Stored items
══════════

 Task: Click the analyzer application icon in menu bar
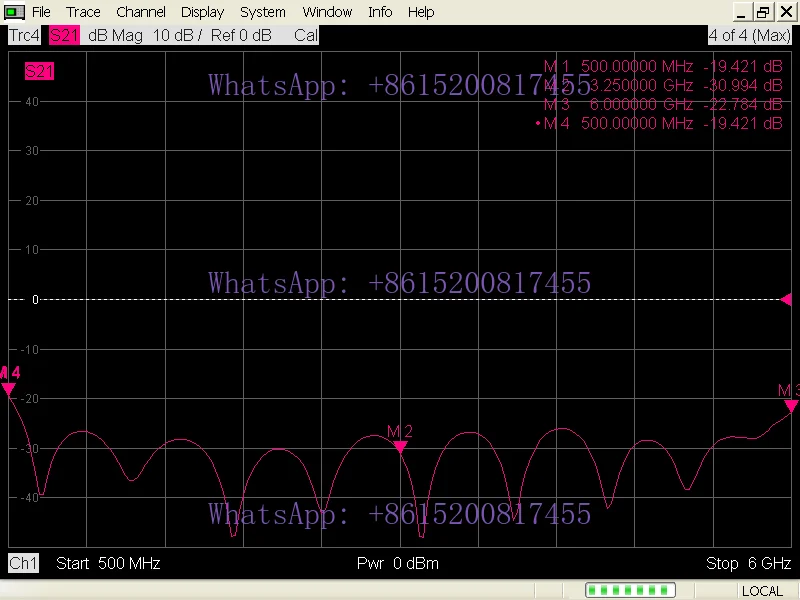[14, 12]
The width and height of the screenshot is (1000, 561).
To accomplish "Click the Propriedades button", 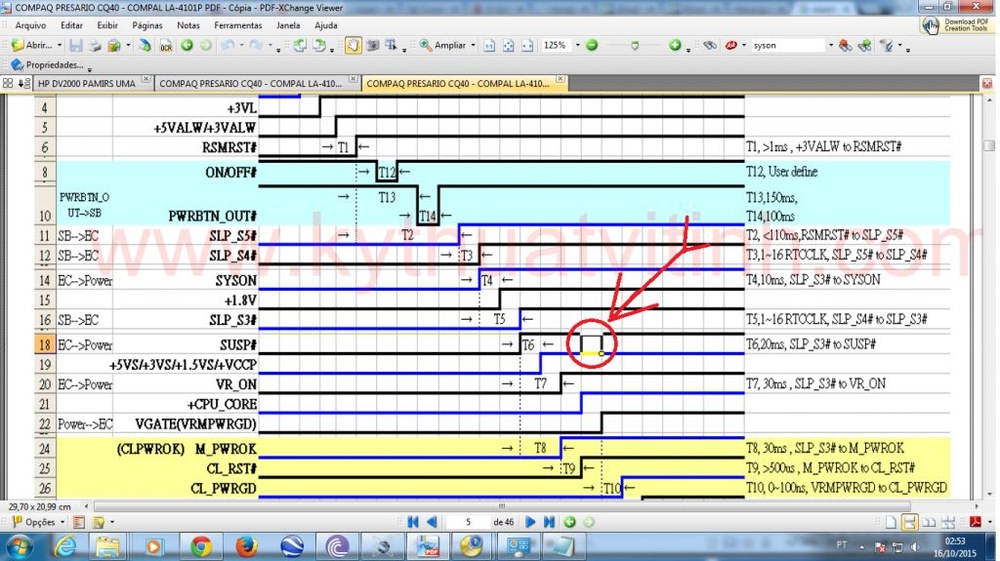I will [48, 64].
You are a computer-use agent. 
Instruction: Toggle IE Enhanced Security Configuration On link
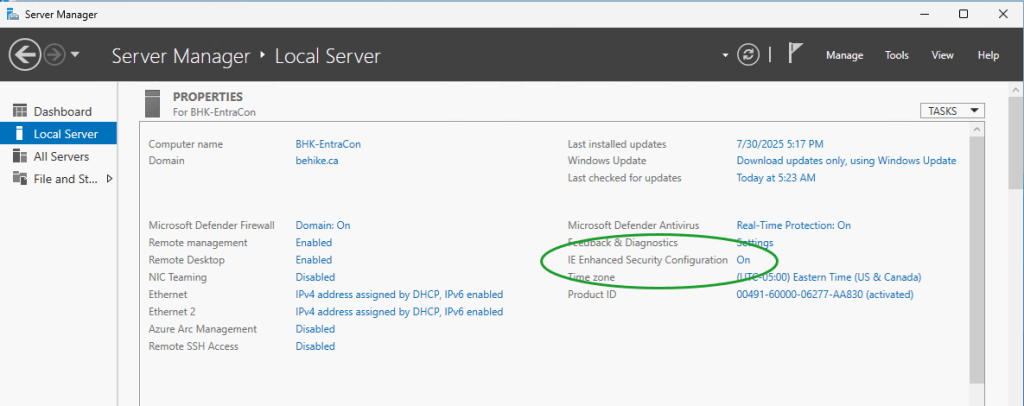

══════════

Requirement: Set down exactly the lines between the line containing "You are a computer-use agent." and the end of the records above, both ends included; pictures stay out.

Task result:
You are a computer-use agent. 
Instruction: Toggle IE Enhanced Security Configuration On link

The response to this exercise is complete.